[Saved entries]
=-=-=

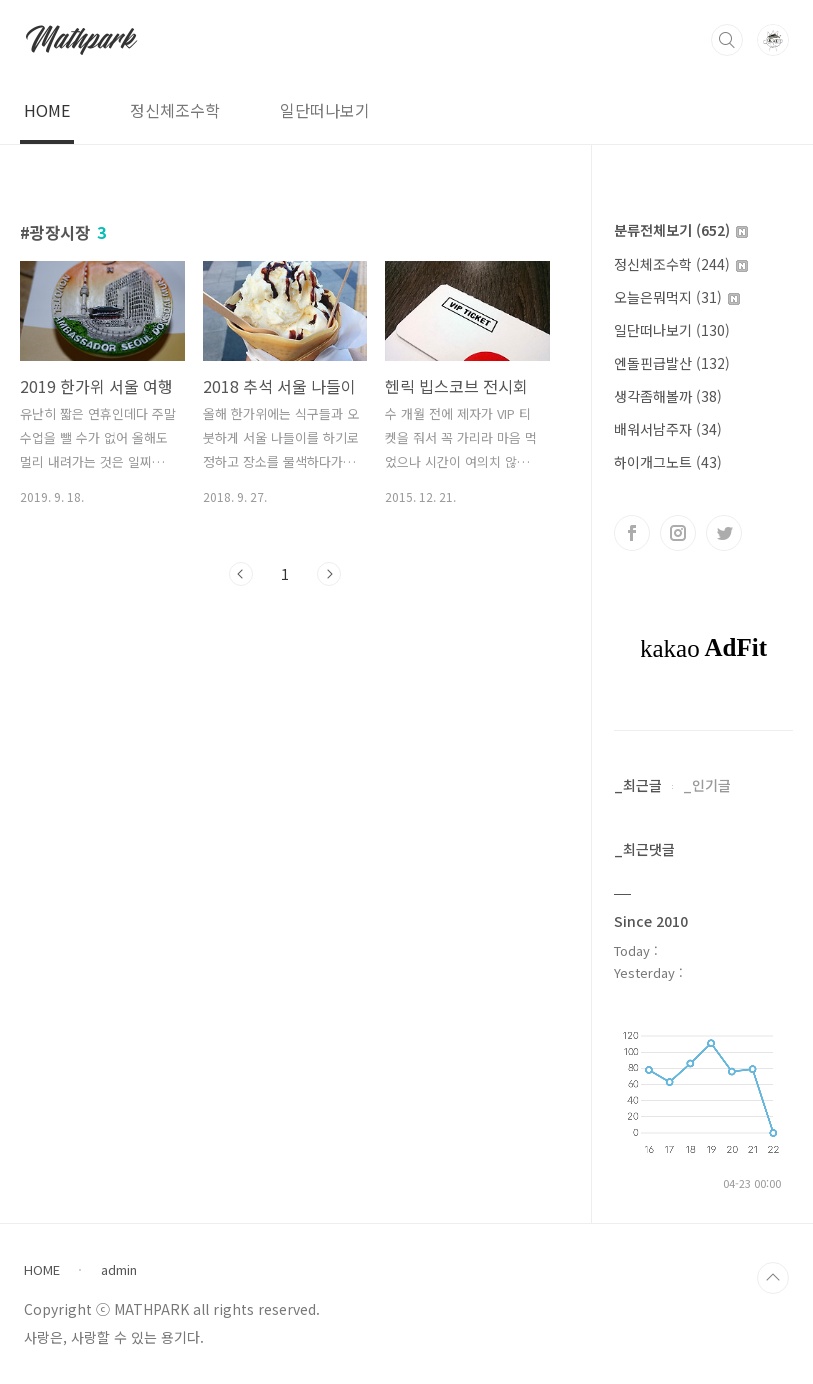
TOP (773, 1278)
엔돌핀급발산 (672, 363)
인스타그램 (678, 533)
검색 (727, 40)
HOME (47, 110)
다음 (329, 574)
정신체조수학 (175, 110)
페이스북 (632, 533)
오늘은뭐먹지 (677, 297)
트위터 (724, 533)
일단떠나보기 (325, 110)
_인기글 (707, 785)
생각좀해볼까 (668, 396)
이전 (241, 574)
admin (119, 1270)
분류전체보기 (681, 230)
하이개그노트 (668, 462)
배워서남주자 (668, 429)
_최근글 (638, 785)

=-=-=

Convert every line of the entries above into a numbered list, skipping blank lines. Leave out any pictures.

1. TOP (773, 1278)
2. 엔돌핀급발산 (672, 363)
3. 인스타그램 (678, 533)
4. 검색 (727, 40)
5. HOME (47, 110)
6. 다음 (329, 574)
7. 정신체조수학 (175, 110)
8. 페이스북 (632, 533)
9. 오늘은뭐먹지 (677, 297)
10. 트위터 (724, 533)
11. 일단떠나보기 (325, 110)
12. _인기글 (707, 785)
13. 생각좀해볼까 (668, 396)
14. 이전 (241, 574)
15. admin (119, 1270)
16. 분류전체보기 (681, 230)
17. 하이개그노트 (668, 462)
18. 배워서남주자 (668, 429)
19. _최근글 (638, 785)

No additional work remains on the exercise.